Menjelang akhir Tahun Liturgi, Gereja selalu mengingatkan kita akan hari kedatangan Tuhan, seperti pencuri pada waktu malam. Meski mengetahuinya, kesibukan kita tak memberi peluang memikirkannya. Peringatan ini dibutuhkan saat kita sibuk dengan urusan duniawi hingga tak punya waktu memikirkan ‘akhir zaman’. “Carilah dahulu Kerajaan Allah dan kebenarannya, maka semua yang lain akan ditambahkan kepadamu” (Mat 6:33).
Perjumpaan dengan Tuhan ini sangat bermakna dalam persiapan menjemput ‘Hari Tuhan’. Dalam Himbauan Apostolik Evangelii Gaudium (EG, Sukacita Injil), Paus Fransiskus mengingatkan agar kita tak terjebak dalam kesalehan semu (keduniawian rohani). “Keduniawian rohani, yang bersembunyi di balik penampilan kesalehan dan bahkan kasih pada Gereja, yang sebetulnya bukan mencari kemuliaan Allah, melainkan kemuliaan manusia dan kesejahteraan pribadi.” (EG 93).
Dalam Bacaan Kedua, St Paulus mengingatkan: “...kamu sendiri tahu benar-benar, bahwa hari Tuhan datang seperti pencuri di waktu malam” (1Tes 5:2); “... baiklah kita sadar, berbajuzirahkan iman dan kasih, dan berketopongkan pengharapan akan keselamatan” (1Tes 5:8), sehingga hidup kita terlindung dan terarah kepada Tuhan.

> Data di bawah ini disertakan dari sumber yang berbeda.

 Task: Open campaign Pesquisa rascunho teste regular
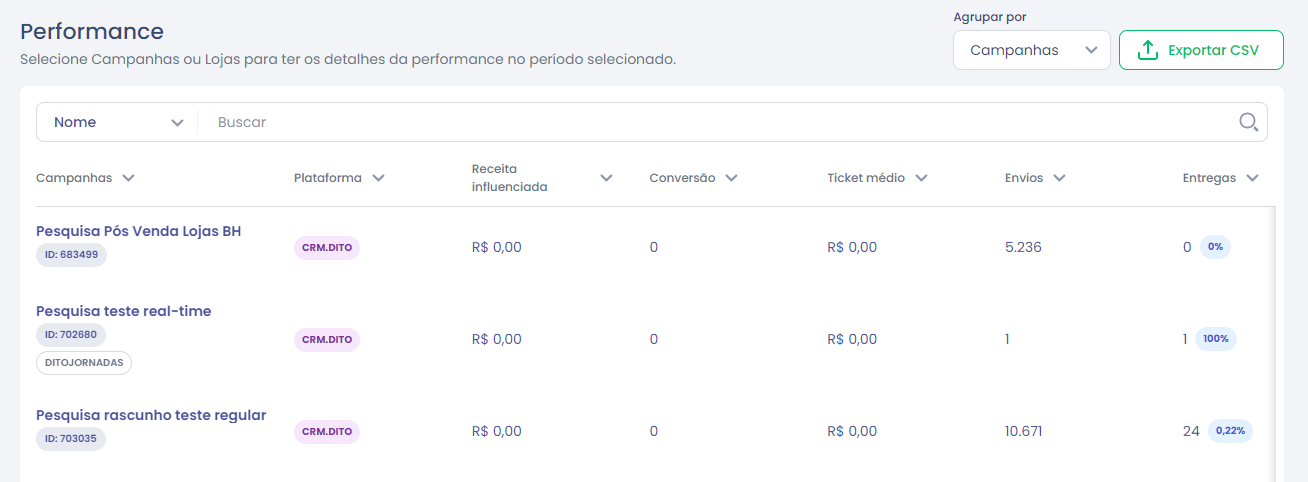coord(151,415)
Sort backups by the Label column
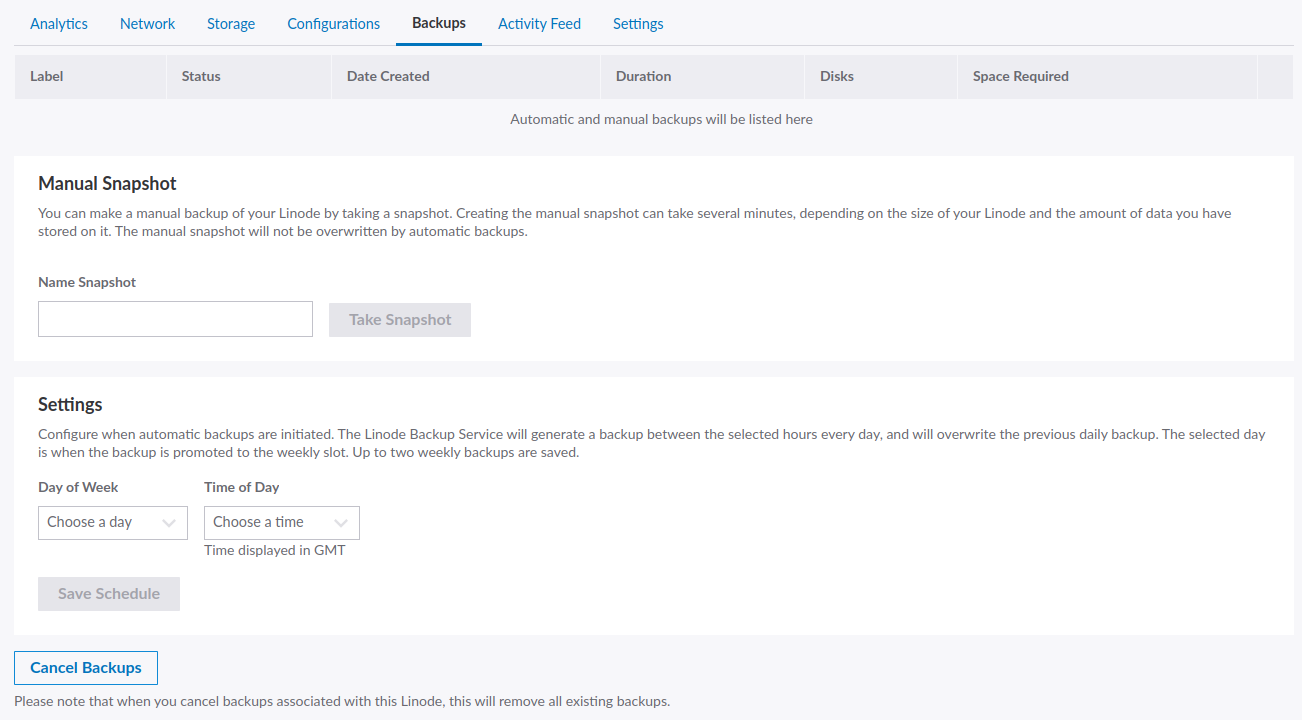1302x720 pixels. 46,76
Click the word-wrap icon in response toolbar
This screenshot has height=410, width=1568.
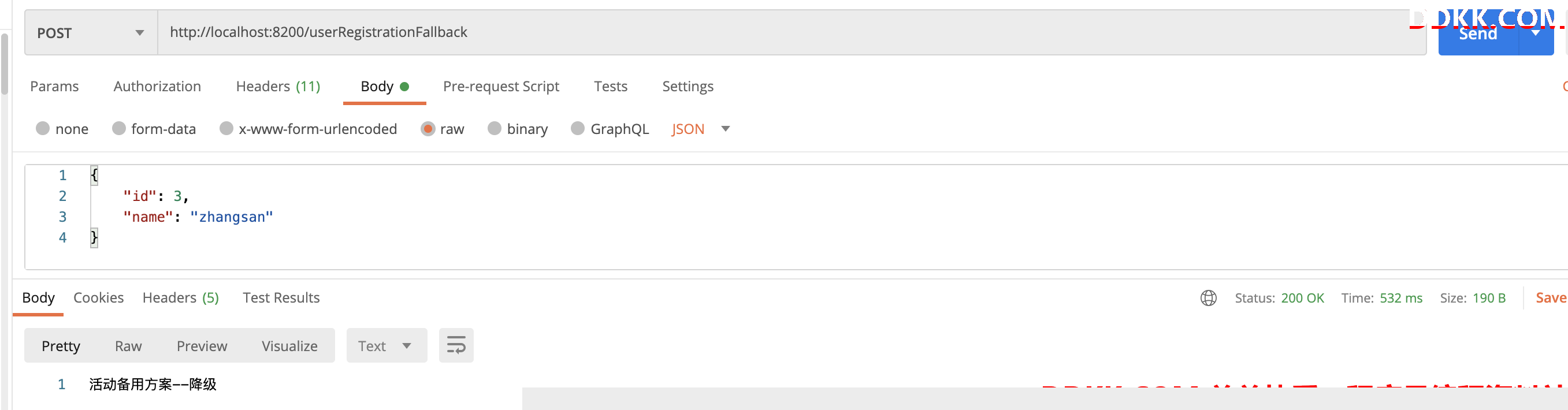click(456, 345)
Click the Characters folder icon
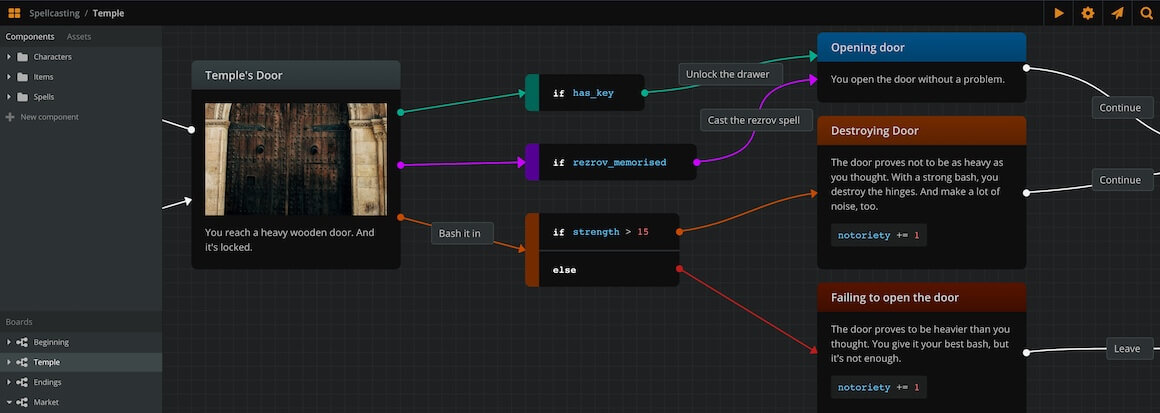 point(22,57)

Dalam iman, kita harus hidup seolah akan mati hari ini.
Dalam Injil, talenta dikategorikan sebagai petunjuk untuk mempersiapkan diri menjemput ‘Allah yang berkehendak merajai diri kita’. Yang penting, bukan jumlah talenta dan siapa penerimanya, atau siapa dapat apa dan berapa, melainkan ‘siapa Allah yang memberikan talenta dan dengan maksud apa Allah memberikannya pada kita’.
Allah menuntut inisiatif dan kreativitas kita untuk mengembangkan talenta, bahkan jika harus menghadapi bahaya kehilangan talenta sekalipun. Kita diberi talenta agar bersiap diri menjemput ‘Hari Tuhan’, Allah datang untuk merajai kita. Maka, dua hamba yang baik dan setia segera ‘pergi’ ke pasar untuk mengembangkan talentanya. Kala Tuhan datang, mereka telah melipatgandakan talentanya; bukan untuk kepentingan pribadi, tapi demi kepentingan bersama dan kemuliaan Pemberi talenta.

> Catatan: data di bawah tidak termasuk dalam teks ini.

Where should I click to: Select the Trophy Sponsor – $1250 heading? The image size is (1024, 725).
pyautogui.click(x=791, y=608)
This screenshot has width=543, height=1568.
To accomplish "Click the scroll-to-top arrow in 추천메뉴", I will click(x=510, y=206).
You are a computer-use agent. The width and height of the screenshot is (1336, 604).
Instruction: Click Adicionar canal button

Sebagai penerima talenta, Gereja tak boleh menutup diri, tetapi pergi ke ruang publik untuk mengembangkannya bersama orang di luar Gereja. Mereka juga menerima talenta untuk dikembangkan, berbuah dan berguna bagi banyak orang.
Prioritas pengembangan talenta perlu diperhatikan agar kita tak terjebak dalam kesia-siaan. Bacaan Pertama tentang istri yang cakap menunjukkan keutamaan yang harus dijadikan sikap hidup, seperti setia kepada Allah dan mengabdi demi sukacita sejati, serta mengulurkan tangan kepada yang tertindas dan miskin. Yang diutamakan ialah kecantikan batin (inner beauty), cinta Tuhan dan sesama; bukan kemolekan fisik.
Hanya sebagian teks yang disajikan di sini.